We put a 5 gallon bucket out in a field where we camp and shoot around 300 yds to see who can get the closest, with helical fletching and offset fletching there is quite a bit of drag so 300 yds is about right for bows just above 300 fps and hunting arrows.


----------



## Captain Anvil (Dec 7, 2011)

Learn2turn said:


> Could someone explain the "chickenwing" and "drunken warrior" techniques, please?


^Also curious about this.


----------



## mainehunt (Sep 11, 2006)

Widgeon said:


> DRAW ON TARGET. Always. Period.

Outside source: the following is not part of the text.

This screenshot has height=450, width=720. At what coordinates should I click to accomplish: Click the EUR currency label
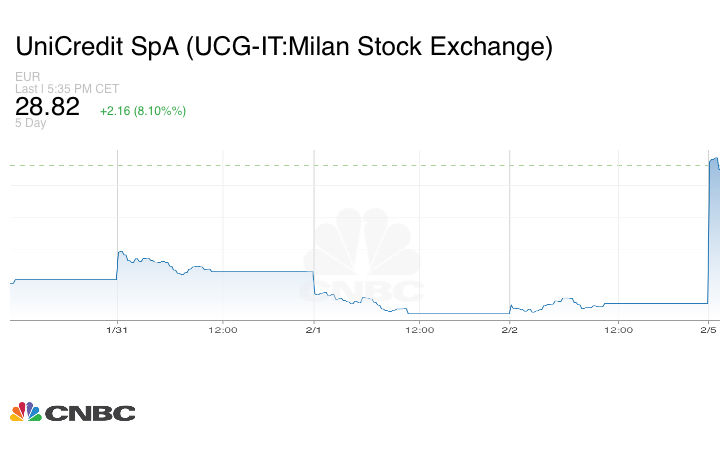tap(27, 77)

There is never any excuse not to except possibly shooting at extreme angles when you need to draw straight and then adjust for the angle.


Exactly, well said Widgeon.

Kev


----------



## MaineGuide365 (Jul 18, 2008)

Learn2turn said:


> Could someone explain the "chickenwing" and "drunken warrior" techniques, please?

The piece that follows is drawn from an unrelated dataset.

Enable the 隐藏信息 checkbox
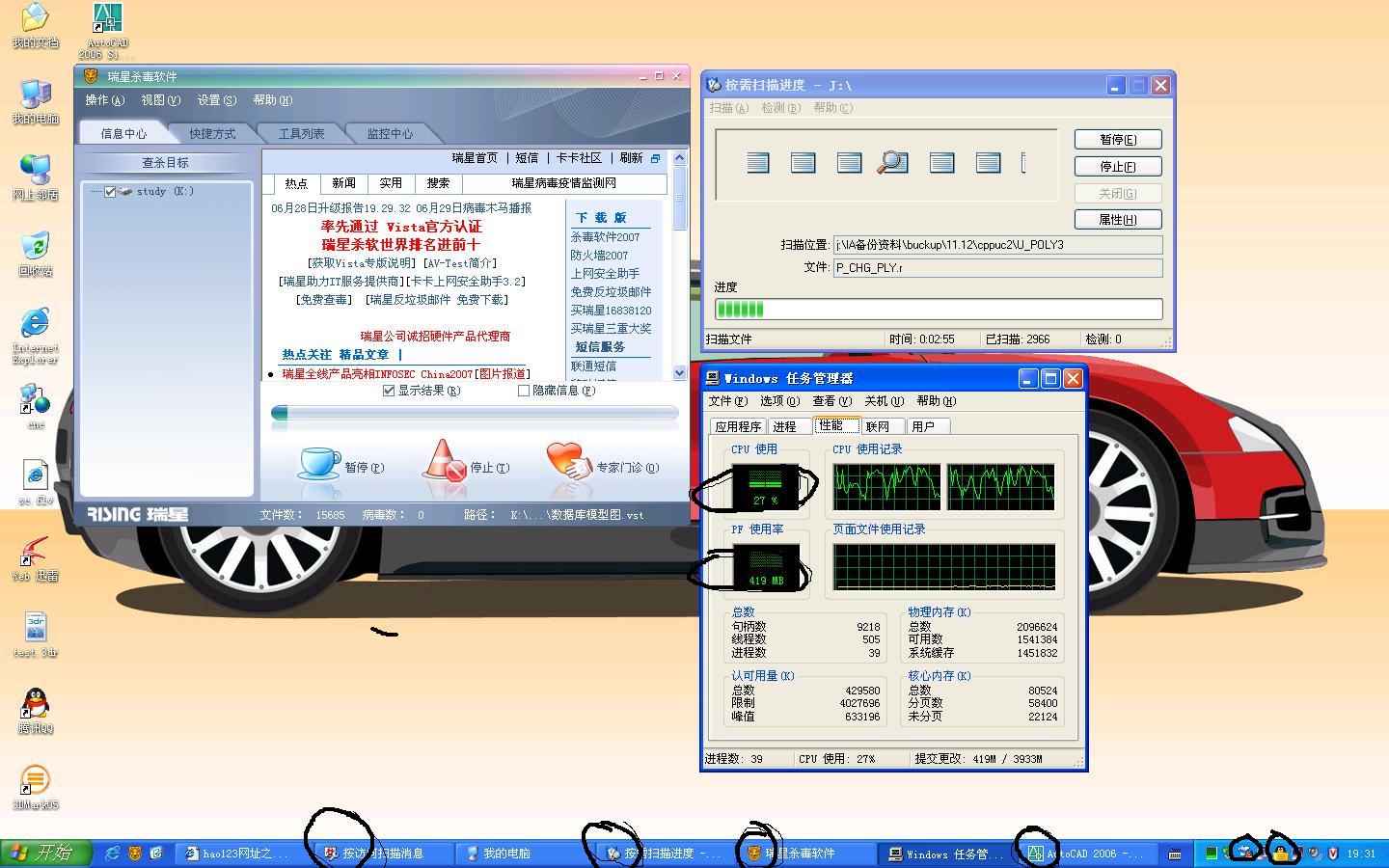The image size is (1389, 868). [x=524, y=391]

Have you ever seen someone at the bow range trying to draw a bow way to heavy for them they jerk and bend their arms. And some guys see if they can rip back on there bow and you see them grunt and holler and legs quiver.
I.E. chicken wing or drunken warrior. Not really a technique but lack there of...


----------



## avi8ter (Dec 24, 2008)

Dude, i need your phone number. We came home last week and there was an arrow stuck in the roof of my wifes lexus.


----------



## kidnutso (Aug 29, 2004)

burda1021 said:


> thats nuts didnt expect that kind of distance. but then again never just let an arrow fly either


And I'm sure you didn't get anywhere near that kind of distance if you were only at mid-draw. Not even half that I'd say.


----------



## Assassin73 (Apr 18, 2011)

I have no idea how far one could go, but to you guys who have tested it, did you shoot with your arrow running at a 45 degree angle to the ground? You would need to in order to gain the most distance. If you did, did you try other angles as well? I
Just curious as to how much difference there was.


----------



## bearhunt (Jan 16, 2008)

*how far can an arrow go?*

Having made that mistake myself I thought I would do the calculations for max distance.

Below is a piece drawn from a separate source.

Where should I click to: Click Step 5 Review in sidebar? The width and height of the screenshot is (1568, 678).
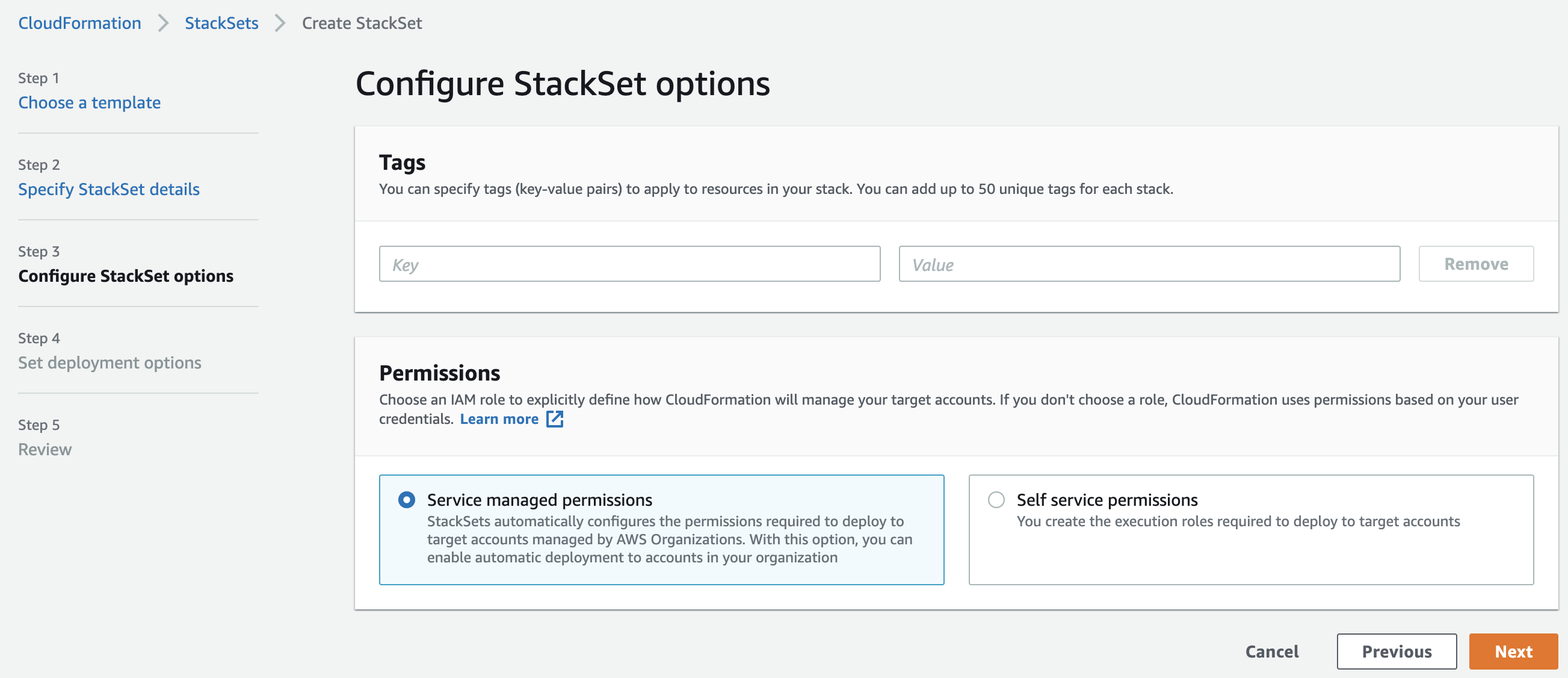tap(45, 450)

320 fps half vertical vector, half horizontal for max distance at about 45*
gravity is 32 fps2 or every second you lose 32fps. that means with max vertical speed of 160 fps you get 5 seconds up and 5 seconds down.
starting with a max horizontal (the other half of your speed) you get about 10 seconds flight time. while drag is a factor lets call it 10% so max distance =160 x10 = 1600 ft or 533 yrds. Knock off 10% and make it 480 yards. 

Max distance in a vaccum about 530 yards, high density thin arrows with minnimal fletch, length etc and very low drag, probably 500, Flu-flu arrows with a lower speed and much greater drag. 70 or 80. 

Does that sound like a good guess??
B

oh and since you hold the bow about 5 ft above the ground, I think the angle should actually be about 42*


----------



## jack70707 (Feb 27, 2009)

Learn2turn said:


> Could someone explain the "chickenwing" and "drunken warrior" techniques, please?


Chicken wing style refers to folks drawing string/ release towards a chest.

Drunken Warrior - well, i began to call it that after seeing this YouTube clip http://www.youtube.com/watch?feature=youtube_gdata_player&v=xDrT9tgk4wM


----------



## liquidshredda (Nov 23, 2011)

on you tube theres a guy shooting a target at like 250 yards with a bowtech assassin, of course it took him a couple times, and had to arch the shot, but he did do it.


----------